With her birthday rounding the corner it also provides a marker to reflect on where I’m at as a parent. A friend told me yesterday that her mother-in-law (who is a psychologist) told her that by most accounts people find that it takes about three years to find your legs as a parent. That sounds about right to me. Even though I feel more competent as a parent with each passing day (and also simultaneously acutely aware that I don’t know what the hell I’m doing in many moments), I also am realizing that who I thought I would be as a parent only slightly matches who I actually am. It’s not as bad as it sounds. What I mean is that I really couldn’t have seen it coming- how much being a parent would alter my life and identity.

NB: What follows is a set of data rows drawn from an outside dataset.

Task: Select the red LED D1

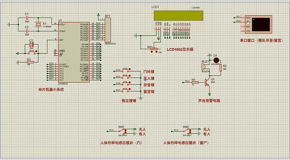Action: pos(216,60)
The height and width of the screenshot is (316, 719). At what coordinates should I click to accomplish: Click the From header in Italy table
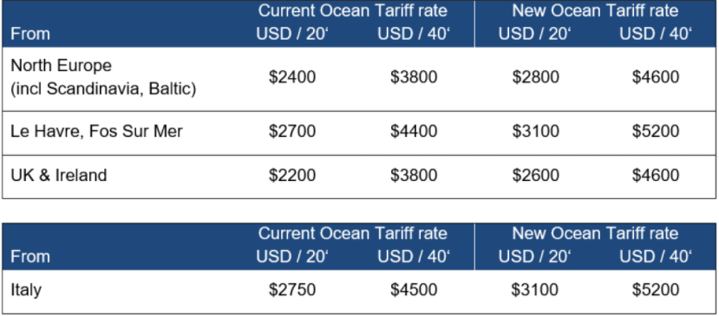pyautogui.click(x=29, y=256)
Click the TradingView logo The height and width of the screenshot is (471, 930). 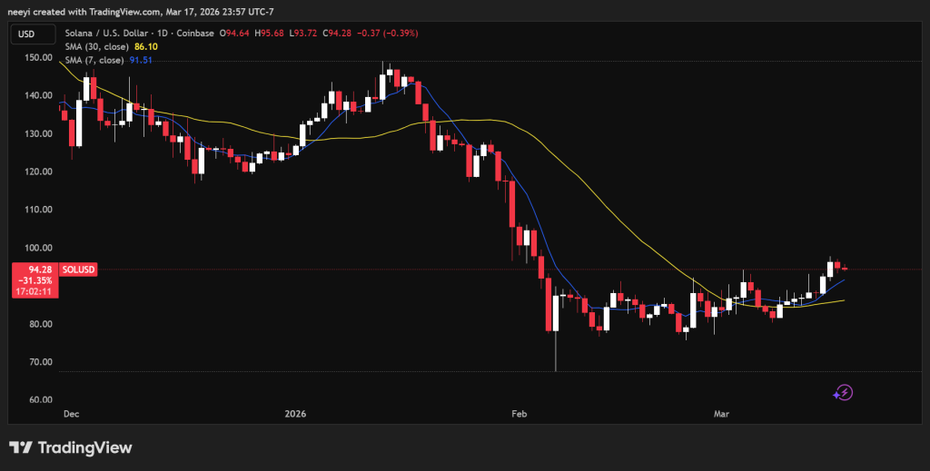point(71,447)
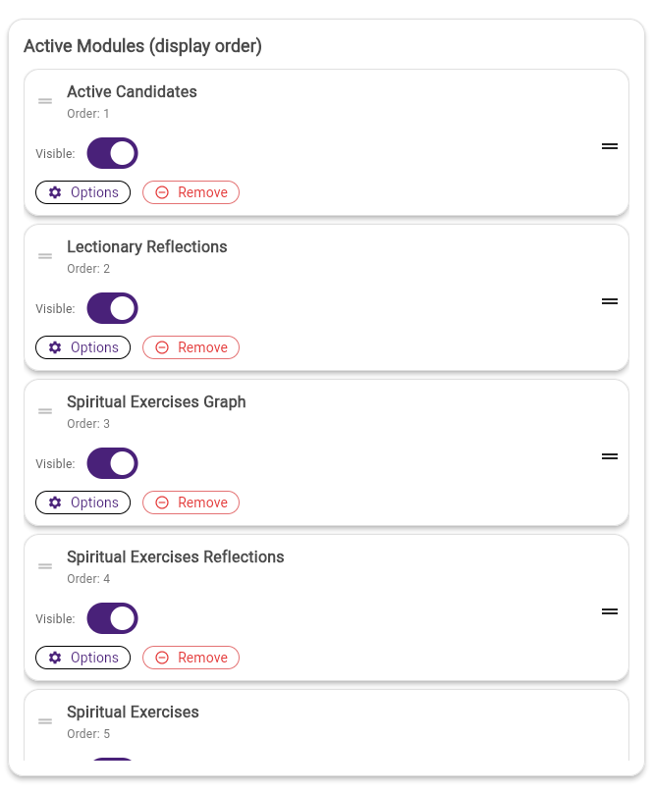Click the drag handle left of Spiritual Exercises title
Viewport: 653px width, 793px height.
[45, 721]
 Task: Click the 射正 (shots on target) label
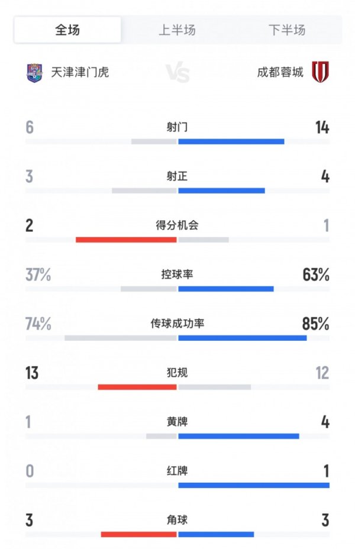tap(178, 176)
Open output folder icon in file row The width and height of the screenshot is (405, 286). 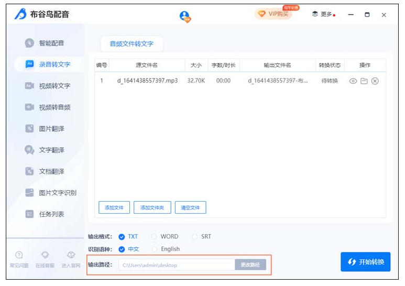click(x=364, y=81)
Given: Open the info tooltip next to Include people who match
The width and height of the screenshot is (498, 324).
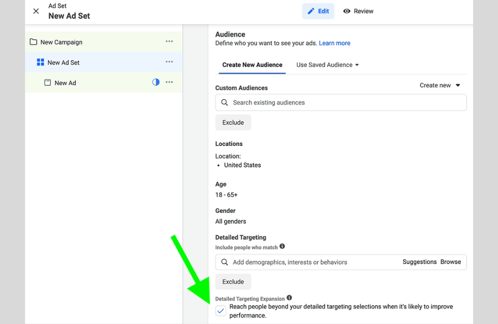Looking at the screenshot, I should 282,246.
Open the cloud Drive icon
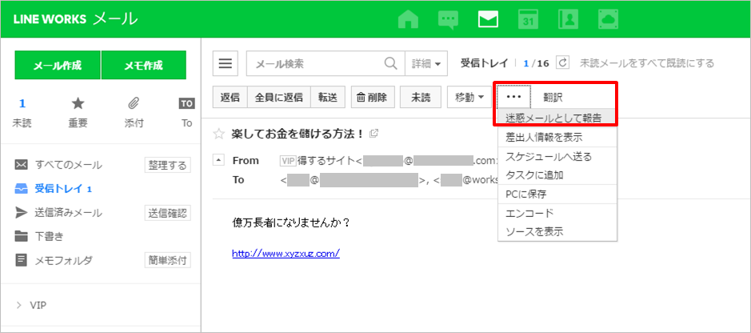751x333 pixels. [609, 19]
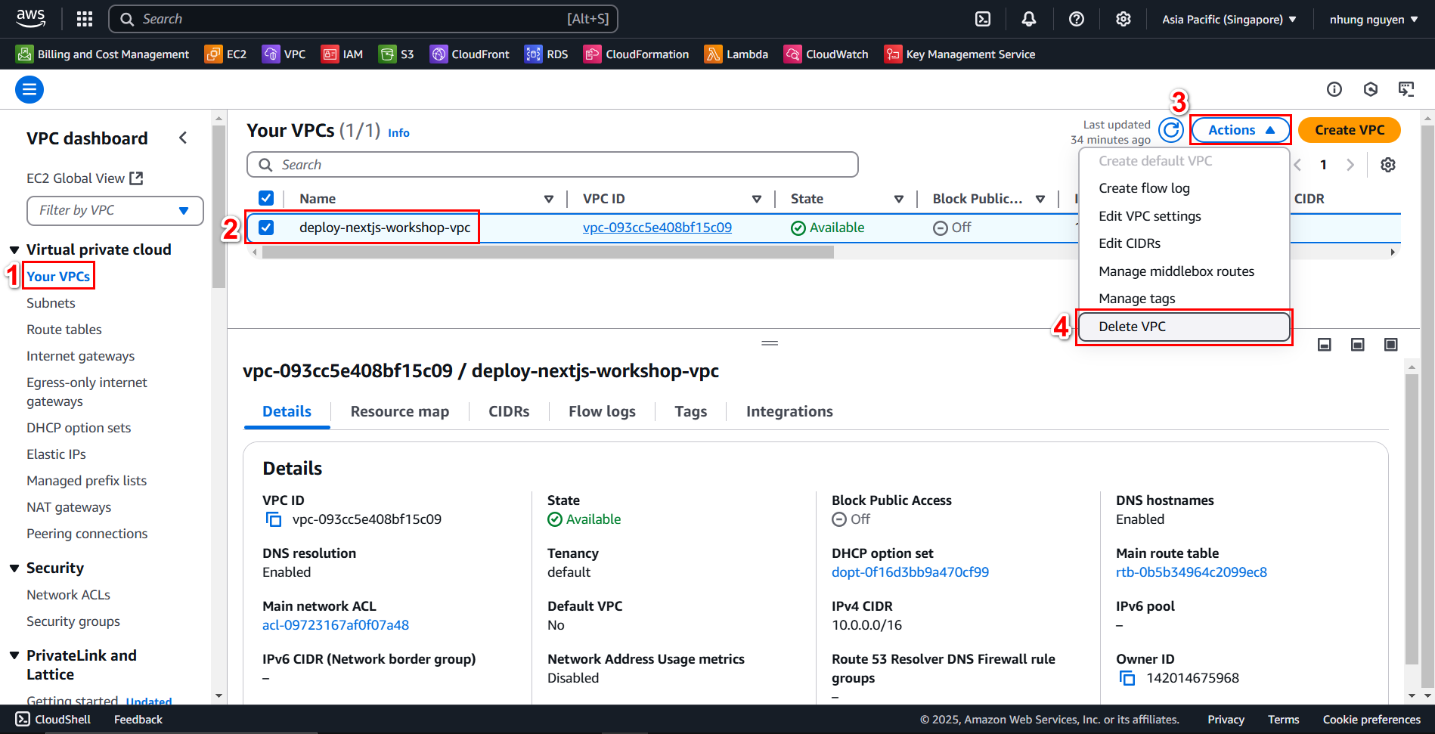Open the Filter by VPC dropdown
Image resolution: width=1435 pixels, height=734 pixels.
[x=115, y=210]

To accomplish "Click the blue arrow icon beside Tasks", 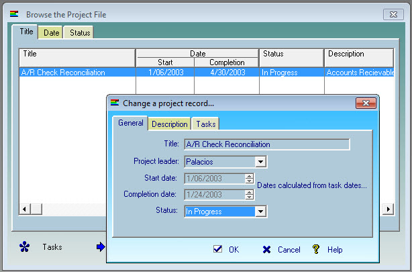I will tap(101, 247).
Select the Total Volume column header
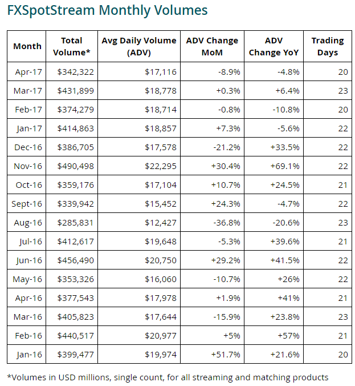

Take this example: I have a very clear memory of being out with a good friend just weeks before our daughter was born. We were watching live music at a local performance venue and sitting in a low futon sofa with beers cradled in our hands when an acquaintance-friend said to me, “you know once you’re a parent you’re NEVER going out, right? Every parent I know never goes out any more.” I was offended and unnerved by her exaggerated, bold statement. For God’s sake, we were having a child, something my spouse and I chose to do and worked hard to make happen as a queer couple, it was not a death sentence. And yet months later I begrudgingly admitted to myself that I had changed in that regard- I wasn’t going out very often anymore. I suddenly understood why most parents I know who are on Facebook post beaming status updates every time they go out on a date with their partner. It is downright news worthy in their parental world. HOLD THE PHONE- we had an actual romantic dinner together (ok, maybe not altogether romantic, but it was just us anyway) complete with cocktails (YES PEOPLE, COCKTAILS!) and dessert and we stayed out until 9 pm! NINE PM!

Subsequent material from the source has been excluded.